▶ PROBLEM STATEMENT
Repeat the entries exactly, keeping every line as it is.

[Stored items from a collection]
————
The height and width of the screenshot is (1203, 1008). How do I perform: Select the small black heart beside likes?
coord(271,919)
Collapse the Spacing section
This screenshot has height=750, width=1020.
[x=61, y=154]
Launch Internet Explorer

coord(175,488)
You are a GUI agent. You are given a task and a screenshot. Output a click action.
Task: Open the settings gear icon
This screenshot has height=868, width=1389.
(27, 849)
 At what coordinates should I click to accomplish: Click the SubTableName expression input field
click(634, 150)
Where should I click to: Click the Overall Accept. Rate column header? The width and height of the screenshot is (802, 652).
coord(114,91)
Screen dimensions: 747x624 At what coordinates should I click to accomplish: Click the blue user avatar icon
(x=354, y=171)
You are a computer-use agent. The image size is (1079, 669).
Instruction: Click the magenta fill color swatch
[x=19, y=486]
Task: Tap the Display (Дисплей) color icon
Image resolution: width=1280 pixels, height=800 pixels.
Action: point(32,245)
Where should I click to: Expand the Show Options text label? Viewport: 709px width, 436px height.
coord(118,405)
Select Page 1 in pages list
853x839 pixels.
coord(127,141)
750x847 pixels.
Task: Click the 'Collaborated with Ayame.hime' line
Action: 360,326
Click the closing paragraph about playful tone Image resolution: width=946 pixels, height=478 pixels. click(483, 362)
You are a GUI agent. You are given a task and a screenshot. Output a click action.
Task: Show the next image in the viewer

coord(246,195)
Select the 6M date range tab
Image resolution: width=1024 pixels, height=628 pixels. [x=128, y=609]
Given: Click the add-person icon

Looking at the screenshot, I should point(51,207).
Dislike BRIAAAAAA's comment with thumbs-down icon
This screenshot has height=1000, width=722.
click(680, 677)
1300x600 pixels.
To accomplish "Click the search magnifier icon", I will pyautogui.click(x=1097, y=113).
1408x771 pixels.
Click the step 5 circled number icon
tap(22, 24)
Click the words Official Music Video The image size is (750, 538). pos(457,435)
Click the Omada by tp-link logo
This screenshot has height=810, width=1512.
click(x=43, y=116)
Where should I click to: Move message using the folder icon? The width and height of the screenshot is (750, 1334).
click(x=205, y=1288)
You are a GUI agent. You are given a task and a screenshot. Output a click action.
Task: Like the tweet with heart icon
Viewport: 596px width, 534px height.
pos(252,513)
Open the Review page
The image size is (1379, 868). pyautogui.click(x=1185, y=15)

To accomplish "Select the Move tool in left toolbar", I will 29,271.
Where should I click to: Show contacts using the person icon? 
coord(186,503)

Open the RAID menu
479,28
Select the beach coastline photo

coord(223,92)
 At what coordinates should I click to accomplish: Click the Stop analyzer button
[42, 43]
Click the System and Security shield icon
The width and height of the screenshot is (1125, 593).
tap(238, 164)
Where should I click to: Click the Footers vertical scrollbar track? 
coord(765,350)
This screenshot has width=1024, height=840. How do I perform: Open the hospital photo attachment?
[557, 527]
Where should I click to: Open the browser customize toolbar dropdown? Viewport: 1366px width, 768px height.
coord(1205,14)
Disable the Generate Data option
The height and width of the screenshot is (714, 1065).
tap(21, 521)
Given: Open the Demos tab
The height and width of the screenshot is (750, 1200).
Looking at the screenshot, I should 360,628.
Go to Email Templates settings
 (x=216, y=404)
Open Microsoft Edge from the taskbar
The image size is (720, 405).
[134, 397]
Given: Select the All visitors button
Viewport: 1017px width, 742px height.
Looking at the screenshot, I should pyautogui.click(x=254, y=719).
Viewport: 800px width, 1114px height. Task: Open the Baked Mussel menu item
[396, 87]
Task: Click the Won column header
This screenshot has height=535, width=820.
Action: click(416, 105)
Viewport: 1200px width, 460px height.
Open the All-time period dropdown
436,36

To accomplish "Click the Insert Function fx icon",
————
▶ TASK RESPONSE
The height and width of the screenshot is (1203, 1008). How do I perform: Select the small black heart beside likes?
coord(271,919)
Collapse the Spacing section
This screenshot has height=750, width=1020.
[x=61, y=154]
Launch Internet Explorer

coord(175,488)
You are a GUI agent. You are given a task and a screenshot. Output a click action.
Task: Open the settings gear icon
This screenshot has height=868, width=1389.
(27, 849)
 At what coordinates should I click to accomplish: Click the SubTableName expression input field
click(634, 150)
Where should I click to: Click the Overall Accept. Rate column header? The width and height of the screenshot is (802, 652).
coord(114,91)
Screen dimensions: 747x624 At what coordinates should I click to accomplish: Click the blue user avatar icon
(x=354, y=171)
You are a computer-use agent. The image size is (1079, 669).
Instruction: Click the magenta fill color swatch
[x=19, y=486]
Task: Tap the Display (Дисплей) color icon
Image resolution: width=1280 pixels, height=800 pixels.
Action: point(32,245)
Where should I click to: Expand the Show Options text label? Viewport: 709px width, 436px height.
coord(118,405)
Select Page 1 in pages list
853x839 pixels.
coord(127,141)
750x847 pixels.
Task: Click the 'Collaborated with Ayame.hime' line
Action: 360,326
Click the closing paragraph about playful tone Image resolution: width=946 pixels, height=478 pixels. click(483, 362)
You are a GUI agent. You are given a task and a screenshot. Output a click action.
Task: Show the next image in the viewer

coord(246,195)
Select the 6M date range tab
Image resolution: width=1024 pixels, height=628 pixels. [x=128, y=609]
Given: Click the add-person icon

Looking at the screenshot, I should point(51,207).
Dislike BRIAAAAAA's comment with thumbs-down icon
This screenshot has height=1000, width=722.
click(680, 677)
1300x600 pixels.
To accomplish "Click the search magnifier icon", I will pyautogui.click(x=1097, y=113).
1408x771 pixels.
Click the step 5 circled number icon
tap(22, 24)
Click the words Official Music Video The image size is (750, 538). pos(457,435)
Click the Omada by tp-link logo
This screenshot has height=810, width=1512.
click(x=43, y=116)
Where should I click to: Move message using the folder icon? The width and height of the screenshot is (750, 1334).
click(x=205, y=1288)
You are a GUI agent. You are given a task and a screenshot. Output a click action.
Task: Like the tweet with heart icon
Viewport: 596px width, 534px height.
pos(252,513)
Open the Review page
The image size is (1379, 868). pyautogui.click(x=1185, y=15)

To accomplish "Select the Move tool in left toolbar", I will 29,271.
Where should I click to: Show contacts using the person icon? 
coord(186,503)

Open the RAID menu
479,28
Select the beach coastline photo

coord(223,92)
 At what coordinates should I click to accomplish: Click the Stop analyzer button
[42, 43]
Click the System and Security shield icon
The width and height of the screenshot is (1125, 593).
tap(238, 164)
Where should I click to: Click the Footers vertical scrollbar track? 
coord(765,350)
This screenshot has width=1024, height=840. How do I perform: Open the hospital photo attachment?
[557, 527]
Where should I click to: Open the browser customize toolbar dropdown? Viewport: 1366px width, 768px height.
coord(1205,14)
Disable the Generate Data option
The height and width of the screenshot is (714, 1065).
tap(21, 521)
Given: Open the Demos tab
The height and width of the screenshot is (750, 1200).
Looking at the screenshot, I should 360,628.
Go to Email Templates settings
 (x=216, y=404)
Open Microsoft Edge from the taskbar
The image size is (720, 405).
[134, 397]
Given: Select the All visitors button
Viewport: 1017px width, 742px height.
Looking at the screenshot, I should pyautogui.click(x=254, y=719).
Viewport: 800px width, 1114px height. Task: Open the Baked Mussel menu item
[396, 87]
Task: Click the Won column header
This screenshot has height=535, width=820.
Action: click(416, 105)
Viewport: 1200px width, 460px height.
Open the All-time period dropdown
436,36

To accomplish "Click the Insert Function fx icon",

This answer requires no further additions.